GoogleのAI検索機能がサイトの訪問者を大幅に減らす

GoogleのAI検索機能がサイトの訪問者を大幅に減らす

8/10(日)付けのYahooニュースに「グーグルのAI検索、米報道機関に衝撃 サイト訪問不要に トラフィック激減で事業モデル転換模索 ※外部リンク」と題した記事が掲載されていました。

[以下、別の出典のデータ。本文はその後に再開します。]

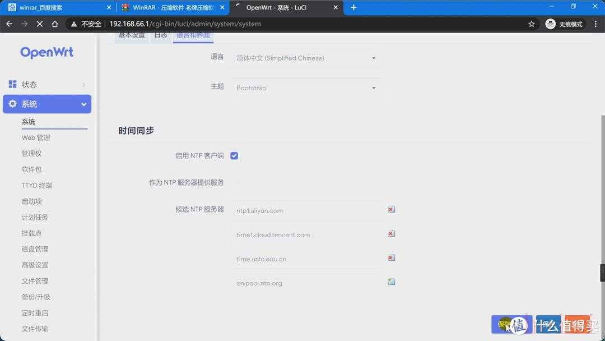Screen dimensions: 605x341
Task: Go to 备份/升级 in the sidebar
Action: click(x=36, y=297)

米グーグルが本格導入したAI検索機能が、検索経由のサイト訪問する人々の数を大幅に減らし、収益機会を喪失し、収益モデルの転換を余儀なくされているという内容です。

当社の解説記事でも以前に

生成AI時代におけるブランドマネジメントの転換
企業が直面する新たなブランド競争環境

と題し、グーグルのAI検索機能により検索ユーザーのネット上での行動が大きく代わり、ブランドマネジメントを大きな見直しが必要になるとご紹介していましたが、米国のサイト運営者でもビジネスモデルの変換を強いられる程の深刻な状況が大きく問題視されるようになってきました。

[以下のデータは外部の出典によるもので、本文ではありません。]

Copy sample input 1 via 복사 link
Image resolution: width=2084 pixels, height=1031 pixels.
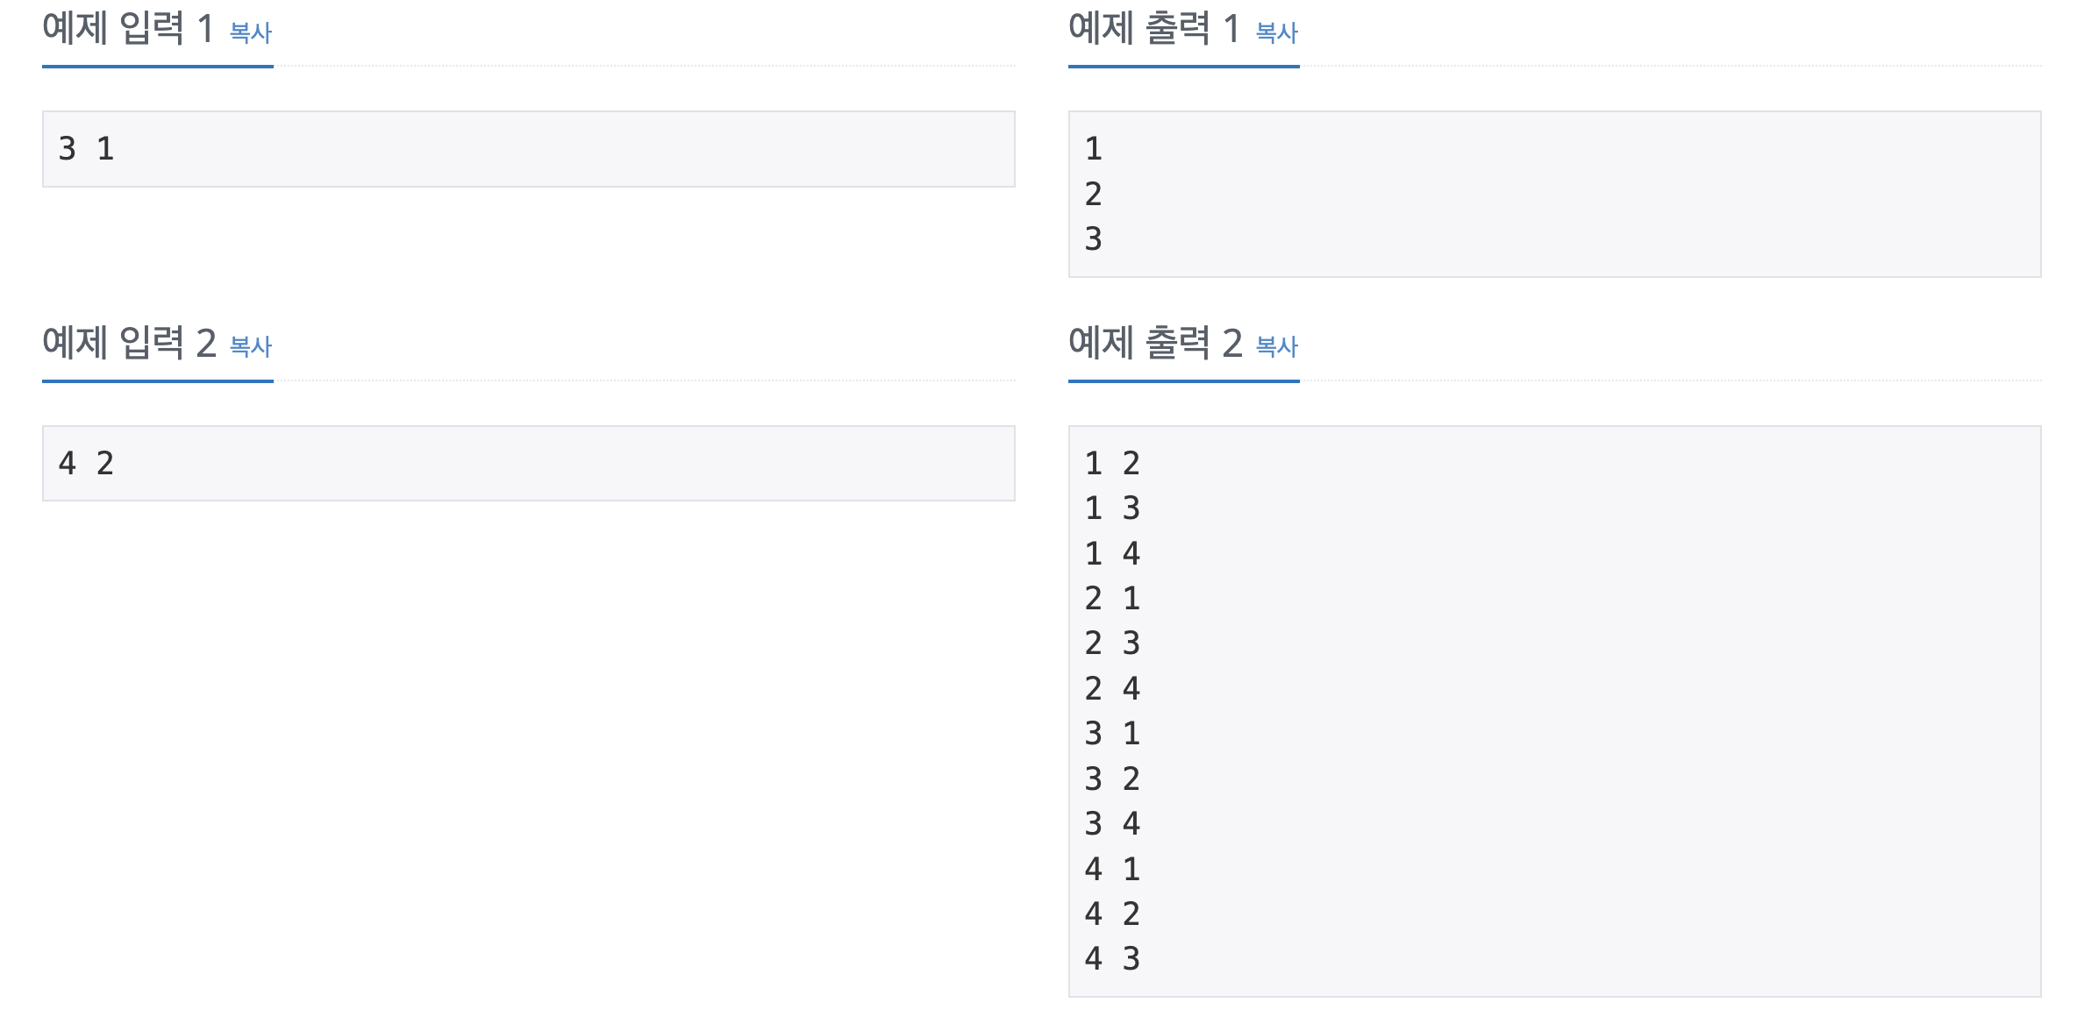[251, 33]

記事の最後では、「淘汰の時代か、新たな共存か」という小タイトルのもと様々な企業が現在模索の真っただ中であることについても伝えています。


日本でも既にグーグルのAI検索機能はリリースされており、まだトラフィックの大幅な減少を問題視する声はあまり聞こえてきませんが、今後大きな問題となってくることは間違いないでしょう。

本記事では、再度、Googleが提供してきたAI検索機能が与える影響について、解説していきます。

AI検索問題についての現況

前述しましたが、GoogleのAI検索機能(AI Overviewなど)によるウェブサイトのトラフィック減少は、現在進行形で議論されている大きな問題です。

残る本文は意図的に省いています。